Mentor: Hening Lin

Education:

Cornell University – B.S., Biological Sciences (2022)

Awards and Honors

• CHAMPS Scholar, Cornell U.
• CALS Promise Undergraduate Scholarship Recipient, Cornell U.

Research Experience:

• Research Lab of Dr. Hening Lin – Cornell U.
• Lab Rotations:  Yuxin Mao, Haiyuan Yu, Shaoyi Jiang

Current Research Activities:

In most cases, the sensing of pathogens or cytokines by immune cells will lead to changes in protein post-translational modifications which initiate downstream signaling events.  Investigating the role of PTMs on proteins is essential to understanding immune signaling and developing therapeutics for immune associated human diseases including autoimmune disorders and cancer. Over 400 types of PTMs are known to occur on proteins. These modifications affect multiple aspects of protein function such as protein-protein interactions, enzymatic activity, and localization. One type of PTM, S-palmitoylation, involves the addition of a 16-carbon palmitoyl group to the cysteine residues of proteins via a thioester bond. Global profiling screens have identified S-palmitoylation to occur on multiple immunity-associated proteins. However, the role of palmitoylation in many of these proteins are still not fully characterized.
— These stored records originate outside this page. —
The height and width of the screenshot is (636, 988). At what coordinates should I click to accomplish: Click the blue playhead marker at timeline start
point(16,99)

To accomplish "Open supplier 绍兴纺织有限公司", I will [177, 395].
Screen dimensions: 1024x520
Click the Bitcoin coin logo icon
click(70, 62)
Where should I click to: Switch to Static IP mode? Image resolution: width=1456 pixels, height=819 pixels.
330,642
My research focuses on characterizing the role of palmitoylation in ABHD16A, a serine hydrolase which forms a lipid signaling network that manages the macrophage immune response in neurological processes in mouse models. Preliminary findings involving ABHD16A and a potential interacting substrate along with its relevant palmitoyltransferase led me to hypothesize a novel model on how S-palmitoylation occurs in cells. In my research, I will utilize chemical biology, enzyme chemistry, and biochemistry tools to test and refine this working model. Should additional findings support this model, it will lead to several innovations in the S-palmitoylation field and change our understanding on the function of the ABHD family and palmitoyltransferases and could provide a new approach for future immune disease therapeutics.